1.6. Issuance and transfer of the Trust's shares will be by book entry
only. Share certificates will not be issued to the Company or any Account.
Shares ordered from the Trust will be recorded in an appropriate title for each
Account or the appropriate subaccount of each Account.
1.7. The Administrator shall furnish same day notice by 5:00 p.m. in
its local time zone (by wire or telephone, followed by written confirmation) to
the Company of any income, dividends or capital gain distributions payable on
the Trust's shares. Such dividends shall be declared and paid in accordance with
policies established by the Board of Trustees as amended from time to time. The
Administrator shall notify the Company of any amendment to the Trust's dividend
policy within a reasonable time after such amendment. The Company hereby elects
to receive all such income dividends and capital gain distributions as are
payable on the Portfolio shares in additional shares of that Portfolio. The
Company reserves the right to revoke this election and to receive all such
income dividends and capital gain distributions in cash. The Trust shall notify
the Company of the number of shares so issued as payment of such dividends and
distributions.
1.8. The Administrator shall make the net asset value per share for
each Portfolio available to the Company on a daily basis as soon as reasonably
practical after the net asset value per share is calculated (normally by 6:30
p.m. Eastern Time) and shall use its best efforts to make such net asset value
per share available by 5:30 p.m. Eastern Time.
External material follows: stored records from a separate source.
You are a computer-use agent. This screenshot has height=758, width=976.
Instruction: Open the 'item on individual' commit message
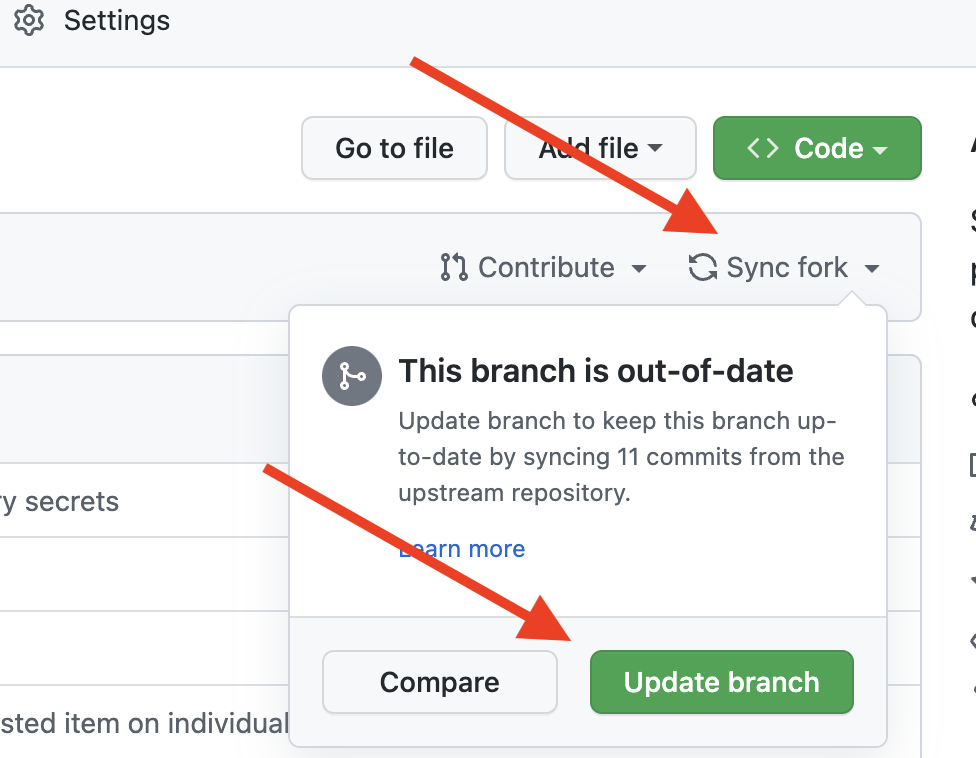coord(145,722)
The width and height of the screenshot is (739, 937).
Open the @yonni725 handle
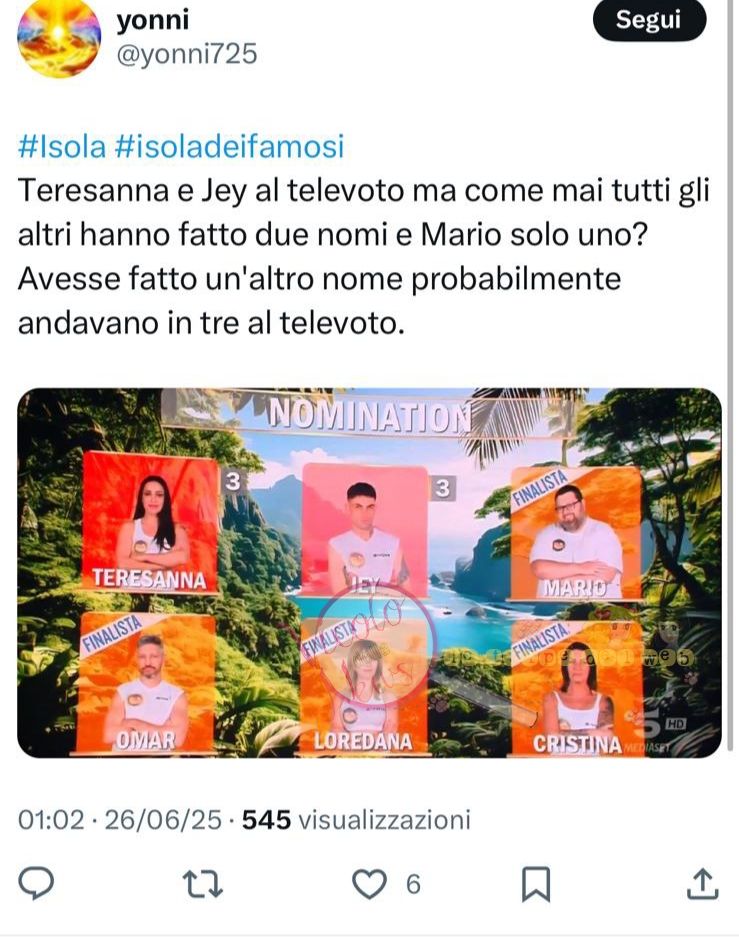186,54
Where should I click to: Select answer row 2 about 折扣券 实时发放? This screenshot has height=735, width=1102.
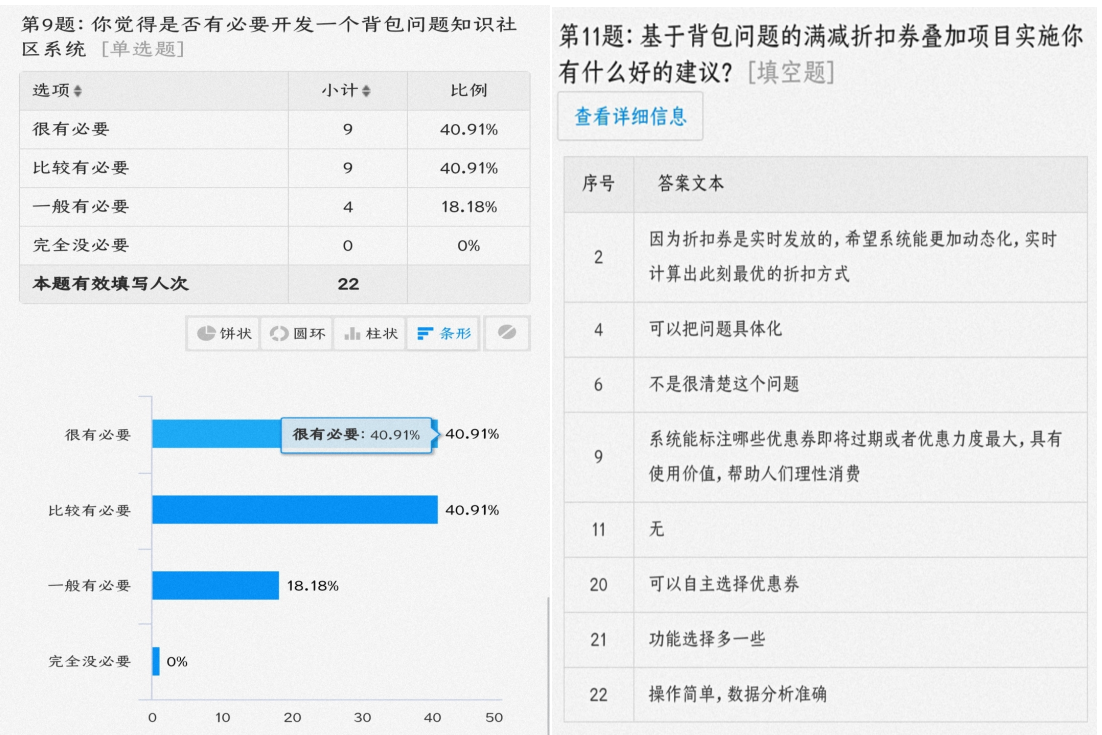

In the event that the
Administrator is unable to meet the 6:30 Eastern Timestated immediately above,
then the Administrator shall provide the Company with additional time to notify
the Administrator of purchase or redemption orders pursuant to Sections 1.1 and
1.3, respectively, above. Such additional time shall be equal to the additional
time that the Administrator takes to make the net asset values available to the
Company; provided, however, that notification must be made by 11:00 a.m.Eastern
Time on the Business Day such order is to be executed, regardless of when net
asset value is made available.
1.9. If the Administrator provides materially incorrect share net asset
value information through no fault of the Company, the Company shall be entitled
to an adjustment with respect to the Trust shares purchased or redeemed to
reflect the correct net asset value per share as subsequently determined by the
Administrator. The determination of the materiality of any net asset value
pricing error shall be based on the Trust's policy for correction of pricing
errors (the "Pricing Policy"). The Company shall correct such error in its
records and in the records prepared by it for Contract owners in accordance with
information provided by the Administrator. Any material error in the calculation
or reporting of net asset value per share, dividend or capital gain information
shall be reported promptly upon discovery to the Company.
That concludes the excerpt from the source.